PsiQuantum partnered with Mercedes-Benz in 2022 to create a quantum algorithm that simulates the effects of fluoroethylene carbonate, a popular electrolyte addition that boosts battery performance. Their most current research focused on how fault-tolerant quantum computing could be used to optimise battery design. It was only through use of quantum computing that new optimal battery configurations related to battery chemistry were discovered. Use of quantum computing contributed to reduced resource overheads and a more manageable application compared to classical computing.
IBM has partnered with several automakers including Mercedes-Benz to help build the next generation of batteries for electric vehicles using quantum computing. It has partnered with Daimler to use the power of quantum computing to develop solid-state batteries for EVs. The company has also partnered with Mitsubishi Chemical to develop Lithium air batteries using quantum computing.
The Future of Quantum Computing for EV Battery Design and Development
Beyond the chemical analysis of battery chemistry for more efficient and energy dense battery materials, quantum computing can be utilised for investigations into fuel cell technologies and material durability. The latter is important for membranes within fuel cells and battery anode materials such as silicon, that shows great promise but is ultimately hindered by its poor durability during charge/discharge cycles.
Furthermore, quantum computing can be used for optimisation studies regarding battery charge/discharge cycles and solid-state batteries; the latter seen as the next major breakthrough required for widespread implementation of electrified mobility.

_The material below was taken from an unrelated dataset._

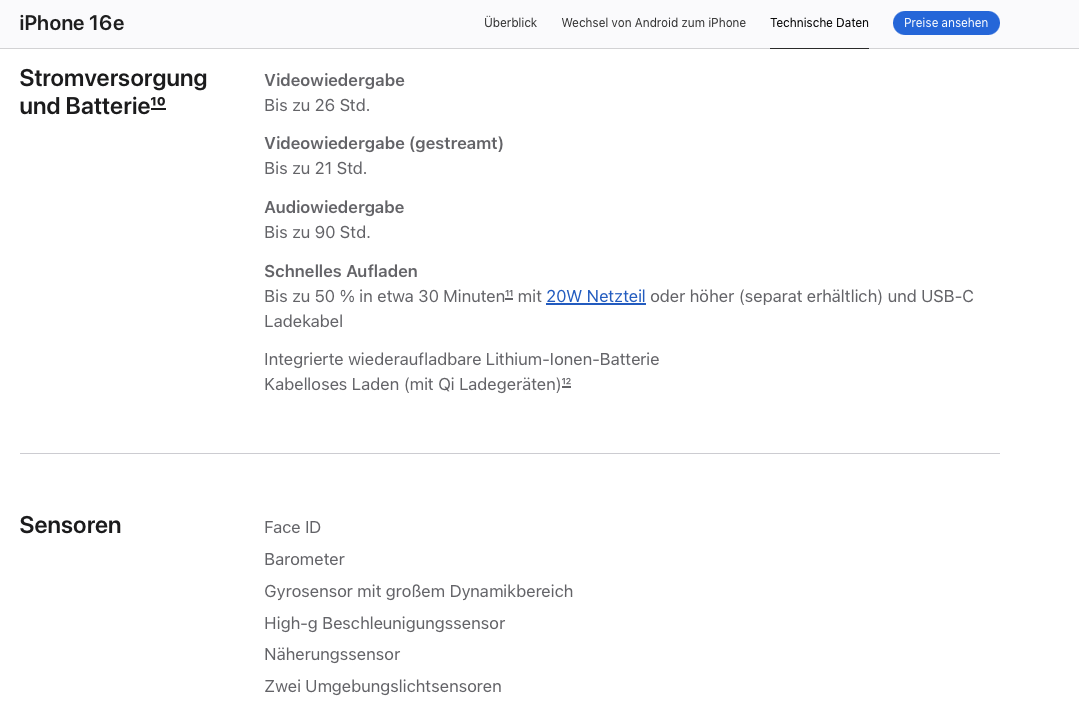Click the Videowiedergabe label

In summary, quantum computing is a key ingredient in unlocking the potential of batteries for use in the mobility sector. However, unless battery energy density, durability, and safety can be improved, batteries will be limited to only the light to medium duty vehicle sectors and micro-mobility. Furthermore, if continuing along the complete electrification pathway (without considering other carbon neural or zero carbon energy generation technologies), an ideal use of quantum computing would be to deploy it to enhance the solid-state battery market, since these types of batteries have the potential to help phase-out liquid electrolyte batteries in the near to midterm future.